■ Exercise brief: Could each record be restated word for word?

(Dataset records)

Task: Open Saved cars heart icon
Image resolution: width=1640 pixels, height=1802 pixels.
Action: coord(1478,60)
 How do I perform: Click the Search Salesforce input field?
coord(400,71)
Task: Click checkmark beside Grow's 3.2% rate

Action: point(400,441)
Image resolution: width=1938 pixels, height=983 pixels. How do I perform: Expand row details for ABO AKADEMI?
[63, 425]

■ Result of the task:
Task: Open Saved cars heart icon
Image resolution: width=1640 pixels, height=1802 pixels.
Action: coord(1478,60)
 How do I perform: Click the Search Salesforce input field?
coord(400,71)
Task: Click checkmark beside Grow's 3.2% rate

Action: point(400,441)
Image resolution: width=1938 pixels, height=983 pixels. How do I perform: Expand row details for ABO AKADEMI?
[63, 425]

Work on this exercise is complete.